Healthcare environments are a complex web of medical professionals and systems (both electronic and non-electronic). As the data being used, stored and transmitted in these environments are valuable and may have several negative outcomes attached to them, the privacy and security of this data is of utmost importance to patients, healthcare staff and the supporting Information Technology (IT) specialists. In this paper, we focus on the fundamental privacy and security mechanisms that are the foundation of healthcare IT systems; with an emphasis on comparing their use in real situations.

In this paper, we deal with a complex systems scenario from the healthcare domain.

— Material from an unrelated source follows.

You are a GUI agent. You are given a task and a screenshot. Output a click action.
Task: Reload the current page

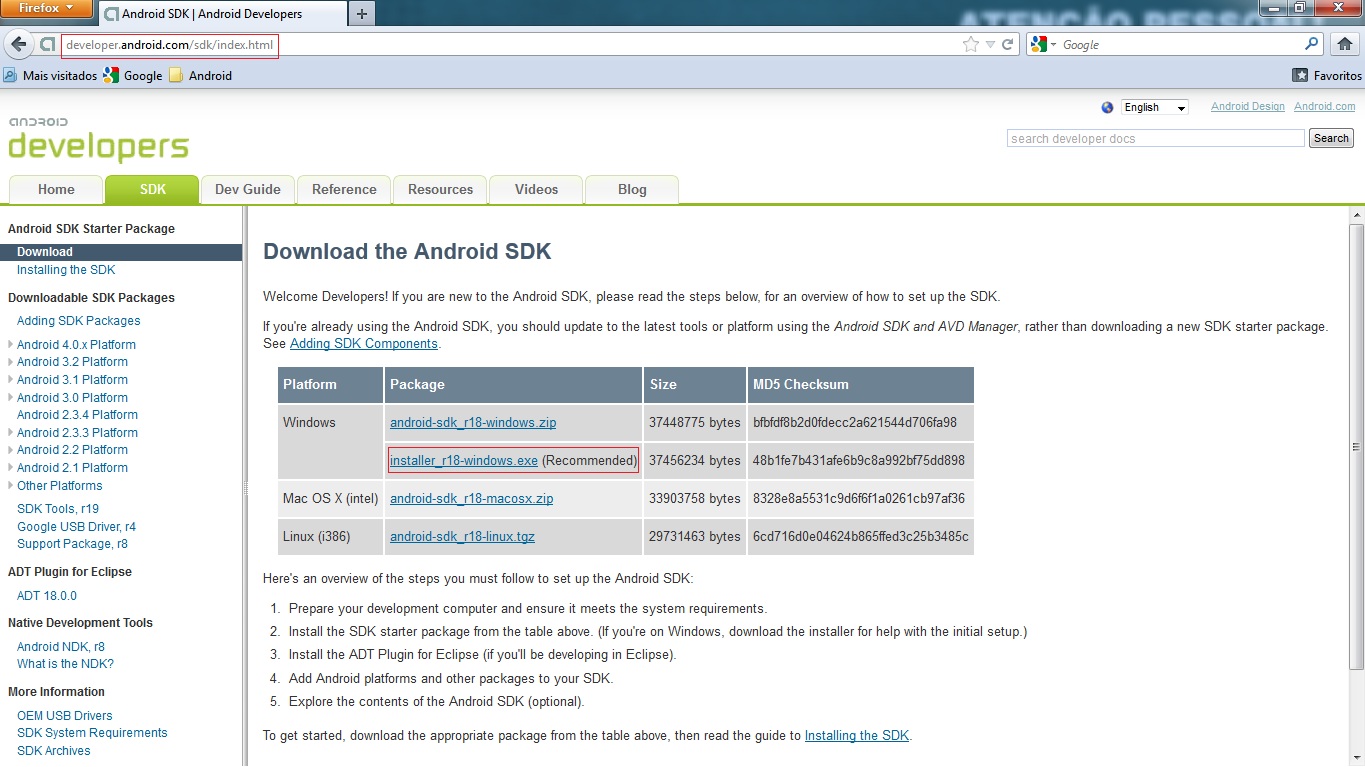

Our work is based on work performed at the International Clinic in Kuwait (2011), which is distributed over several locations and serves a patient community in excess of 100,000. Consequently, there are a large number of professionals who are involved in a patient’s care and who need access to patient records. The case is complex for a number of different reasons. There is an evolving set of patients and their records. There are a large number of different types of healthcare professionals, ancillary staff and management staff who deal with patients on a daily basis, and need appropriate access to records to perform their job. Finally there is a need to selectively share information with other healthcare organisations, third party service providers and insurance companies. Health records are particularly complex due to the sensitivity of the records and the need to provide maximum protection (Dick et al., 1997), while allowing access to that data by a large number of users who may require access to specific aspects of the records for varying specific purposes. This field is also heavily regulated; due to the sensitivity of the records and privacy implications. Many countries (University of Alberta, 2005; Webster, 1990) have healthcare-specific data and privacy protection legislation that prescribes the need for record keeping and restricting access to these records for only legitimate purposes.

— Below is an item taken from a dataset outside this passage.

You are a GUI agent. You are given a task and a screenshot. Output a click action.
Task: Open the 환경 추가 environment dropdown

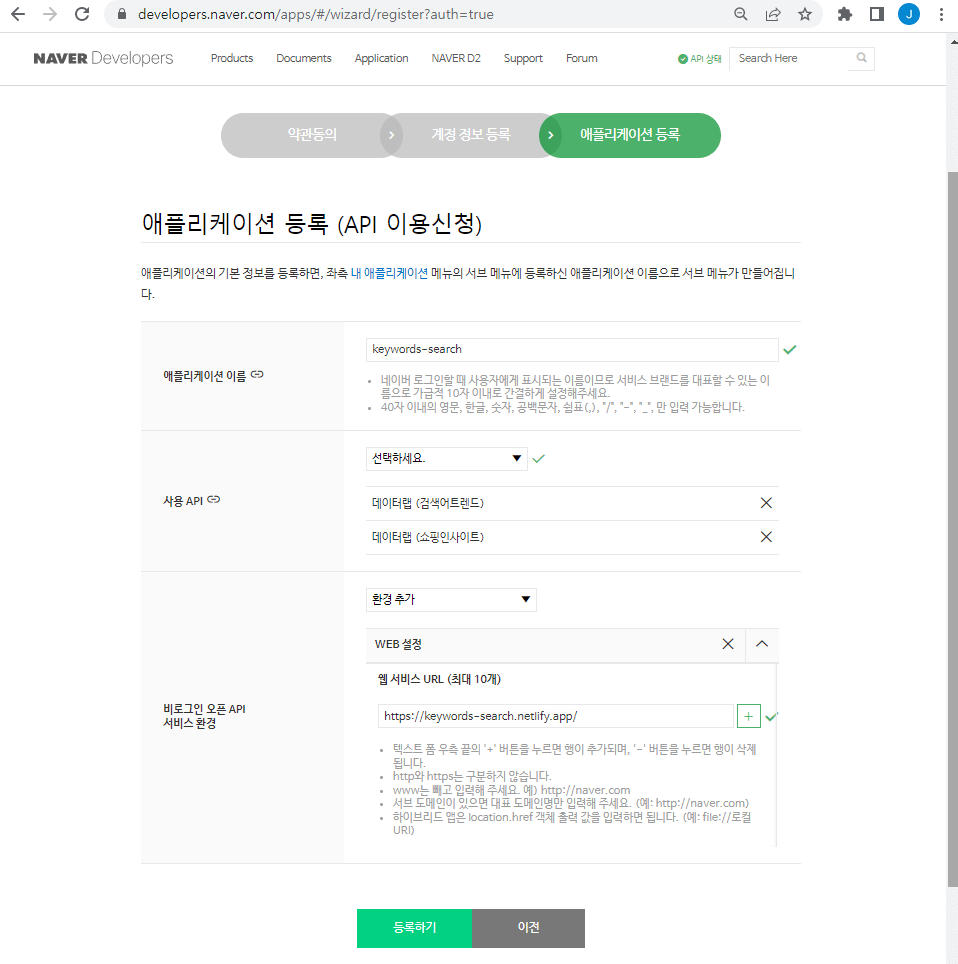coord(451,599)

We contend that this complexity causes several problems, which include:

  • 1.

    It is difficult for database administrators to correctly define access privileges; giving rise to errors;

  • 2.

    It is more difficult for another database administrator to subsequently maintain access restrictions;

  • 3.

    There is an increased opportunity for unintended side-effects when complex privileges are interpreted by the system;

  • 4.

    Solutions take more steps to compute and cause runtime inefficiencies when privileges have to be checked for a given request.

It would be desirable to have a simpler solution that is easier to configure, maintain and reliably execute. Our proposition is that simple controls and solutions scale and perform better as systems become more complex. This has proven true in other domains, e.g. massively-parallel processing with HADOOP (Borthakur, 2007), and it is hoped that it will be true for security and privacy mechanisms. Currently, the most widely adopted approach to access management, which is supported by the major database systems providers, is Role Based Access Control (RBAC). We purport that RBAC can be complicated to apply in healthcare scenarios and that a simpler approach is needed.

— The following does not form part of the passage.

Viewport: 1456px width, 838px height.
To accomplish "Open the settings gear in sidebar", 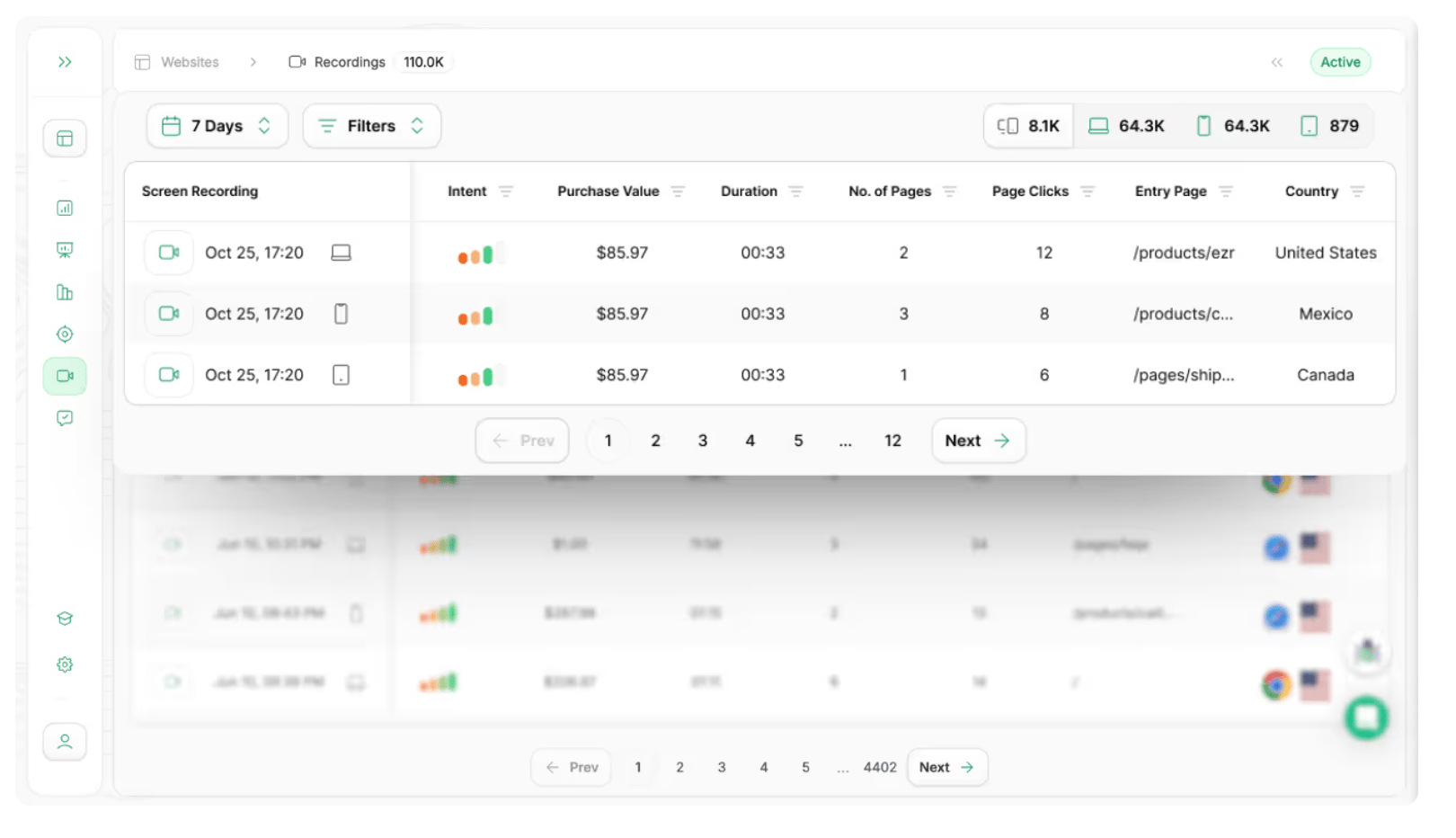I will [65, 664].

Based on an original concept presented by Al-Fedaghi (2007) we have operationalised the concept of the Chain-Based Access Control (ChBAC) and carried out an evaluation. To this end, we conduct experiments in a complex healthcare environment in order to compare ChBAC with RBAC.

Generally, the application of an effective approach has two phases that must be supported, namely the design phase where the system programmer needs to implement access policies and the runtime phase, where attempts to access data need to be assessed and either be granted or denied. Consequently, any useful method needs to be both easy to apply correctly during the design phase and efficient during runtime. Our evaluation in this paper concentrates on the design phase and we intend to report on the runtime performance in a future publication. Before proceeding with the experiments we will firstly discuss related work, and then outline the Chain-Based Access Control model.